India’s Oldest MP Ready to Retire

By Rajesh Roy

Rishang Keishing has served as a state and federal politician during the reign of every prime minister of India from Jawaharlal Nehru, who first held the post, to Manmohan Singh, its current incumbent.

On April 9, aged 94, having spent over sixty years as a lawmaker in the world’s largest democracy, Mr. Keishing says he will retire to spend more time in his garden.

“It has been a wonderful journey, but it’s time to retire,” Mr. Keishing told India Real Time in a telephone interview Monday from the north-eastern city of Imphal in Manipur where he served four terms as chief minister.

Mr. Keishing has spent the past two terms in the upper house or Rajya Sabha for the ruling-Congress party having been an MP for more than a decade in the lower house.

The veteran politician’s tryst with Indian politics dates back to 1952, when he was elected member to the first term of the Lok Sabha, or lower house of Parliament, from north-eastern Manipur state for the Indian Socialist Party. He has since served as a state-level politician as well as the chief minister of his state.

Mr. Keishing joined the Indian National Congress under the leadership of Mr. Nehru in 1964 and remained  a Congress politician ever since.

He has been a front-row witness to the turbulence of Indian politics since the freedom struggle in the 1940s and survived an attempt on his life in 1985 by alleged rebels in his state.

What worries him today, Mr. Keishing says, is the growing evidence of “vested interests” among politicians.

“When we had joined, political leaders wanted to serve the nation without any selfishness. Today, it’s not so,” said the Mr. Keishing who ruled Manipur until the late 1990s.

The popularity of the ruling-Congress party has plummeted in recent years as the government has wrestled with allegations of corruption against some of its leaders, an inability to control food inflation, an economic slowdown and concerns about the safety of women in the country.

Prime Minister Singh announced in January that he will not seek a third term as prime minister and the party is currently faring badly in polls ahead of general elections due by May.

For Mr.

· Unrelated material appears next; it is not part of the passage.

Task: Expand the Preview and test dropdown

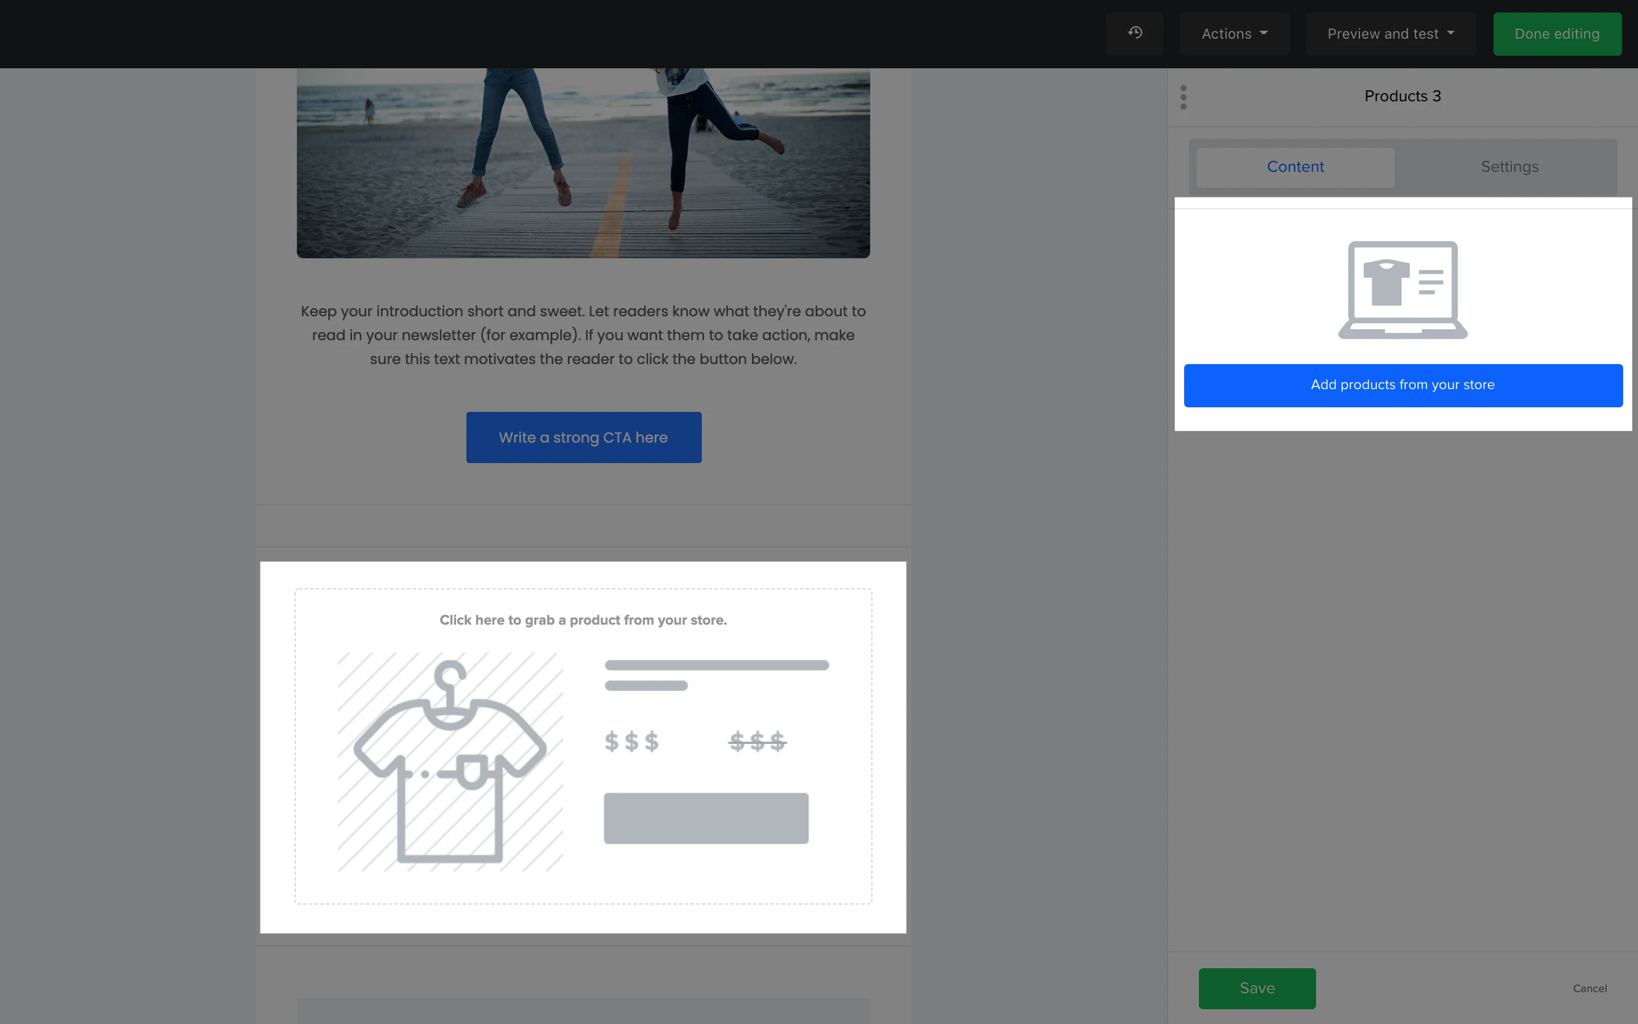Action: tap(1390, 34)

Keishing, both the ruling party and the opposition should show more appreciation for each other, in the national interest—something he says that has been missing in Indian politics in recent times.

“Leaders like Pandit Nehru and Sardar [Vallabhbhai] Patel welcomed us with open hearts and helped us wherever needed. Something similar is required now,” Mr. Keishing said.

The Indian Parliament descended into pandemonium earlier this month in a dispute over the creation of a new state with one lawmaker letting off pepper spray and another allegedly brandishing a knife during a debate.

Mr. Keishing, who worked with three generations of the powerful Nehru-Gandhi family, plans to devote his retired life to gardening and doing things which he couldn’t as a busy politician. But he promises to continue to lobby on behalf of his former constituents.

“I will keep raising issues that concern my state,” he said.

Mr. Keishing comes from Ukhrul district in Manipur, and is married to Khatingla Keishing. The couple have four sons and two daughters.  In 1985, while chief minister, he survived a bid on his life when his convoy was attacked by alleged rebels. Four of his security staff were killed in the attack and several were injured.

In Dec. 2003 Mr. Keishing was congratulated for being a member of the first Lok Sabha by the-then Prime Minister Atal Bihari Vajpayee during a celebration of 200th  session of the Rajya Sabha.